Unlike the petrol model Weismann sources its electronics from German specialist, Roding Automobile. It is a twin motor, rear-drive set-up with both motors sited on the rear axle and delivering a total of 680hp (671bhp) and 811lb-ft to the rear wheels. Weismann quotes 0-62mph in 2.9 seconds which is up there among the quickest EVs currently on sale and is aided no-end by the fact Project Thunderball weighs 1700kg split 50:50 front/rear – not light but not overly heavy, either. Top speed hasn’t been released yet, but let’s be honest, that’s a fairly pointless figure for most people.
Weismann has opted to run the Project Thunderball at 800V which is good news for charging speeds. Its generous 83kWh net (92kWh gross) battery can be juiced at up to 300kW DC. An on-board 22kW AC charger deals with domestic and lower speed charging. This large battery accounts for a good chunk of the car’s weight, but it also enables it to travel an estimated 300-plus miles to a charge.
Like the original Weismann cars, the Project Thunderball plays on retro styling to create a unique shape in the roadster world. Up front is an outrageously long bonnet which makes sense for a large petrol motor. On the Thunderball, it’s simply aesthetics – and we’re glad they kept it!
A rounded three-sided grille is flanked by triangular light clusters housing circular LED headlamps. Front wings are very pronounced with the bonnet diving down between them towards the front. A heavily raked windscreen frames the passenger compartment which has roll hoops behind the seats and a tonneau cover for the soft top.

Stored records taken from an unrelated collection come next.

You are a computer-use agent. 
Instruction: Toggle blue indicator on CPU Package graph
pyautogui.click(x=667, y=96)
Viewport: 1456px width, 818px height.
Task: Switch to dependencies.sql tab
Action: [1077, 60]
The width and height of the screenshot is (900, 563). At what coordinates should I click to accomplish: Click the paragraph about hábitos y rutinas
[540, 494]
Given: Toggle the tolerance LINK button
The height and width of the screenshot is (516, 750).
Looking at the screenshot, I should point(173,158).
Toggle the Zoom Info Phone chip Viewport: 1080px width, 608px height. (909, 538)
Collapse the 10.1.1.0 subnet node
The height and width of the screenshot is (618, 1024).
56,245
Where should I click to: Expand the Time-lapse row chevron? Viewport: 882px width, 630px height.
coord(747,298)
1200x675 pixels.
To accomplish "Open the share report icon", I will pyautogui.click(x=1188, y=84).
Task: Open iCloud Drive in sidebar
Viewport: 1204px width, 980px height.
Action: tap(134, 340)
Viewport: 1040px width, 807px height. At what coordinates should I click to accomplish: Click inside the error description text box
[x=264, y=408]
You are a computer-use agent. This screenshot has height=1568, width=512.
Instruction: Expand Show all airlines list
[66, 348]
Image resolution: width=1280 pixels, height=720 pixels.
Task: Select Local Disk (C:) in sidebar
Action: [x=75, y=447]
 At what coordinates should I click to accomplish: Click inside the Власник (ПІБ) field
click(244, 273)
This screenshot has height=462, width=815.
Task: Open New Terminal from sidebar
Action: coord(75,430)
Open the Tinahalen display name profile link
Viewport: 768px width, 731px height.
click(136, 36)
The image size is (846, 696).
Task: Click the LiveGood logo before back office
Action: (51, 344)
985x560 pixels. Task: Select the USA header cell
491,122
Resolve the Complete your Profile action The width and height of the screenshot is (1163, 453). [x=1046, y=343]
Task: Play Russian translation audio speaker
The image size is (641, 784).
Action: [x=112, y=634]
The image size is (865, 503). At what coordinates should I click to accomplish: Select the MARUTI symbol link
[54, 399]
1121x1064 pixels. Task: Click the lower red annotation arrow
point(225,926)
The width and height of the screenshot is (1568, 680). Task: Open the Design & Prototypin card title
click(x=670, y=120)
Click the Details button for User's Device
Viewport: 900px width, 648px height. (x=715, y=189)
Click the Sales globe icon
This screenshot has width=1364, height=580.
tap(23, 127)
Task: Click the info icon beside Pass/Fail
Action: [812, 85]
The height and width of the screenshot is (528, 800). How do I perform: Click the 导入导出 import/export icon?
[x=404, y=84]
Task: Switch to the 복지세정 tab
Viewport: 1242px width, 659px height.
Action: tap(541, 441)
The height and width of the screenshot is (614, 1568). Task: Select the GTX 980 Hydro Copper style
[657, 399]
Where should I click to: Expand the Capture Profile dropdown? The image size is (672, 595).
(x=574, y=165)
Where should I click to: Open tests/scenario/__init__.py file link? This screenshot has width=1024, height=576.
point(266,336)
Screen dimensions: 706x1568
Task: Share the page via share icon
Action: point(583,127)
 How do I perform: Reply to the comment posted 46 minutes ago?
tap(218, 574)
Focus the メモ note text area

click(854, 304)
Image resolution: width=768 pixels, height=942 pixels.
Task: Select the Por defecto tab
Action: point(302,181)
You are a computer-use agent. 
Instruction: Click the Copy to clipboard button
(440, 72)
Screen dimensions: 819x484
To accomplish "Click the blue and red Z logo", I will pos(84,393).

The rear end is equally, if not more dramatic than the front. The car’s tight waistline exacerbates the size of the rear arches which swoop down to the car’s low rear end which is – happily – devoid of stick-on wings and simply has a subtle duck tail moulded into the boot lid. Round rear lamps are positioned on the rear of the car’s arches with a high-level brake light subtly incorporated into the boot.
Weismann will offer a significant degree of customisation when it comes to the interior of the Project Thunderball with leather, wood, aluminium and carbon finishes all available On the pre-production models, however, leather is used heavily in the car’s open-top cabin, covering the dashboard behind the steering wheel and in front of the passenger, as well as on the centre console and door cards. Sports seats for both driver and passenger are also clad in patterned leather.
Analogue dials in the centre console are augmented with a digital readout behind the steering wheel and infotainment in landscape orientation. Regenerative braking is controlled by paddles behind the steering wheel.
Weismann has opened up reservations for the Project Thunderball through a 3000 euro, refundable reservation fee. The final cost is set to be somewhere in the region of 300,000 euros with deliveries estimated to begin in early 2024.
We sincerely hope this comes to fruition, and the company’s British CEO is confident it will. Roheen Berry, CEO of Wiesmann, said: “Project Thunderball is the car that will bring Wiesmann into the new electrified era. Since revealing the car in April we have seen an overwhelming response from potential customers. The car is driving beautifully and our investment in the technology such as the regenerative breaking and latest battery technology has paid off. The Wiesmann brand not only has such a storied and wonderful past and legacy, but a bright and exciting future ahead of it.”